The Operations team started their analysis by looking at the Application Health dashboard (see Figure 3). It shows three applications which report performance problems and indicate data center tiers as a potential cause. Figure 3 additionally shows more details about the selected application where the Operation Time indicates network problems with the Network Time above 13 seconds.
Because the Application Health dashboard indicated that problems could be caused by the data center tiers, the Operations team decided to further investigate the problem using the Data Center Analysis dashboard to get an overview of the status of SAP components. Figure 4 shows the worst-performing modules executed at the SAP tier. The report also lists users that were affected the most by current problems. The team noticed that three users with the worst performance were coming from the same location. Within the selected time range there are two weekend days for which the traffic was minimal.
The Operations team drilled-down through the worst-performing module, i.e., Sales and Distribution, down to the list of operations executed at this module (see Figure 5). For those that were experiencing the worst performance the Operation Time breakdown also indicated the problem with the network instead of the application. Figure 5 highlights one of the under performing TCodes in the Sales and Distribution module.

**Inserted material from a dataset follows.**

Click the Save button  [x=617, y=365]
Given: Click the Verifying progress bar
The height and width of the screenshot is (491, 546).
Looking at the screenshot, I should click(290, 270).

As a final step, the Operations team took the hint on those three most affected users (see Figure 4) and checked the Location Health dashboard to see which locations were affected. Figure 6 shows that one location does indeed have worse application performance affecting more users than other locations. For this location, the operation team could examine which users were affected the most. The team could also see that the Sales and Distribution application was affecting a lot of users. The Operation Time breakdown indicates again that it was a network problem rather than an application problem.

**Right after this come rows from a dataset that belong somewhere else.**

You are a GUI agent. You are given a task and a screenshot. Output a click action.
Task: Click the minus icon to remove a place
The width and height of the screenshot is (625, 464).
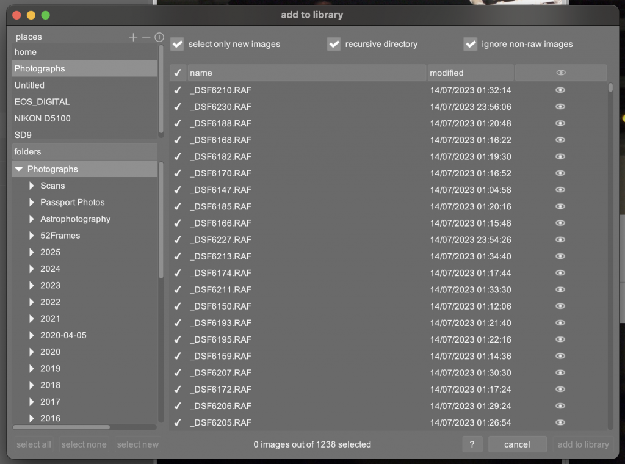tap(146, 37)
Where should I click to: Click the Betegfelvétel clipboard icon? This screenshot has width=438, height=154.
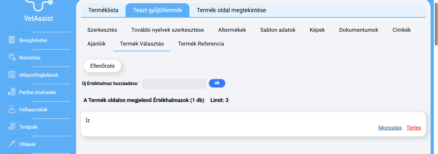point(12,40)
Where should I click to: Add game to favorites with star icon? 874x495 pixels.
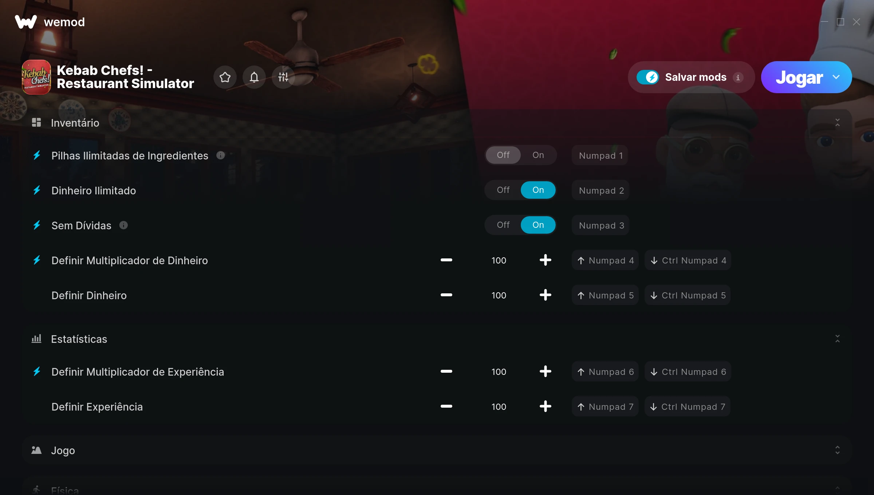coord(225,77)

Eventually the Operations team concluded on the basis of clear evidence that problems with the poor performance were, in contrary to common belief, caused by the network infrastructure: in this case one of sites was affecting the overall end user experience and impacting business operations.
Some would argue that thorough collection of system metrics from SAP infrastructure provides a detailed enough picture of application performance. To use an analogy, this is similar to precisely tracking temperature and humidity at the production facility, plus the electricity consumption and the level of noise produced by the machines. Although all those indicators are important for checking the health of the facility they do not show the overall picture of the production progress, how the supply chain works and what the delivery times are. You need an end-to-end view from the end user perspective to know how your business (performance) is perceived by your customers.
The IT infrastructure, especially SAP services, is vital for many business operations. According to aforementioned report, a company can lose as much as $15,000 per minute when SAP services are down or not operating in at their optimal pace. Ensuring that business operations are not affected requires tools that enable holistic view over complete end-to-end infrastructure. Our client, GlovaniaGas, used Compuware Dynatrace Data Center Real User Monitoring (DCRUM) to complement the SAP Solution Manager with an end user focused fault domain isolation workflow and they quickly zeroed in on the actual root cause of the problem. In their case it was not an SAP related but a network infrastructure problem.
(This article was co-authored with Krzysztof Ziemianowicz, with materials contributed by Rafael Messias and Vincent Geffray based on original customer data. Screens presented may differ in most recent releases of the product while delivering the same value.)